§ **Exercise directions**:
Set down the records again. Every word and mark must match exactly.
[Records supplied — start]
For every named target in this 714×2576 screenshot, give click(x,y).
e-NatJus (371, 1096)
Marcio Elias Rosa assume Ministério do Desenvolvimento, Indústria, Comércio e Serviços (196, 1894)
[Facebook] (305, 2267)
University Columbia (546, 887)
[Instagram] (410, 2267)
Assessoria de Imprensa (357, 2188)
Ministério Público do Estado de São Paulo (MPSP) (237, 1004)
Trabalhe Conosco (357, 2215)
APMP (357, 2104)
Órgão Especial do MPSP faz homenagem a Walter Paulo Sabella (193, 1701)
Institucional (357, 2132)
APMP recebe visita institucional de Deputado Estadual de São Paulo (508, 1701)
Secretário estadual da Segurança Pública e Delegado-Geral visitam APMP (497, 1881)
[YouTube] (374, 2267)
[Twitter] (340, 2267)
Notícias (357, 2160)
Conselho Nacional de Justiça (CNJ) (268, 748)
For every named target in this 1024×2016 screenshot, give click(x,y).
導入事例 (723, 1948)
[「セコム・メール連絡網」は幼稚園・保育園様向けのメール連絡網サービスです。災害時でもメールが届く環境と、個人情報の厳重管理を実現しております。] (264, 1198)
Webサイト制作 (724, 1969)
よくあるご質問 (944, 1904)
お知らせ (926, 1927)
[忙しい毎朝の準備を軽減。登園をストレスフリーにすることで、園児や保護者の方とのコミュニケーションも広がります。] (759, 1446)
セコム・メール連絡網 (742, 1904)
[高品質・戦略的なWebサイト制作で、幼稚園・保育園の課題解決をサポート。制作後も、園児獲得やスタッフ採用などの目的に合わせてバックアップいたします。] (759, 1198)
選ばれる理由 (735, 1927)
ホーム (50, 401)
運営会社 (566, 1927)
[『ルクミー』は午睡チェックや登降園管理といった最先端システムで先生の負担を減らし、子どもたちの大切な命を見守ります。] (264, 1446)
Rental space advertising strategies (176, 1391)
[Records supplied — finish]
§ **Response for this exercise**:
For every named target in this 714×2576 screenshot, give click(x,y).
e-NatJus (371, 1096)
Marcio Elias Rosa assume Ministério do Desenvolvimento, Indústria, Comércio e Serviços (196, 1894)
[Facebook] (305, 2267)
University Columbia (546, 887)
[Instagram] (410, 2267)
Assessoria de Imprensa (357, 2188)
Ministério Público do Estado de São Paulo (MPSP) (237, 1004)
Trabalhe Conosco (357, 2215)
APMP (357, 2104)
Órgão Especial do MPSP faz homenagem a Walter Paulo Sabella (193, 1701)
Institucional (357, 2132)
APMP recebe visita institucional de Deputado Estadual de São Paulo (508, 1701)
Secretário estadual da Segurança Pública e Delegado-Geral visitam APMP (497, 1881)
[YouTube] (374, 2267)
[Twitter] (340, 2267)
Notícias (357, 2160)
Conselho Nacional de Justiça (CNJ) (268, 748)
For every named target in this 1024×2016 screenshot, give click(x,y).
導入事例 (723, 1948)
[「セコム・メール連絡網」は幼稚園・保育園様向けのメール連絡網サービスです。災害時でもメールが届く環境と、個人情報の厳重管理を実現しております。] (264, 1198)
Webサイト制作 (724, 1969)
よくあるご質問 (944, 1904)
お知らせ (926, 1927)
[忙しい毎朝の準備を軽減。登園をストレスフリーにすることで、園児や保護者の方とのコミュニケーションも広がります。] (759, 1446)
セコム・メール連絡網 (742, 1904)
[高品質・戦略的なWebサイト制作で、幼稚園・保育園の課題解決をサポート。制作後も、園児獲得やスタッフ採用などの目的に合わせてバックアップいたします。] (759, 1198)
選ばれる理由 (735, 1927)
ホーム (50, 401)
運営会社 (566, 1927)
[『ルクミー』は午睡チェックや登降園管理といった最先端システムで先生の負担を減らし、子どもたちの大切な命を見守ります。] (264, 1446)
Rental space advertising strategies (176, 1391)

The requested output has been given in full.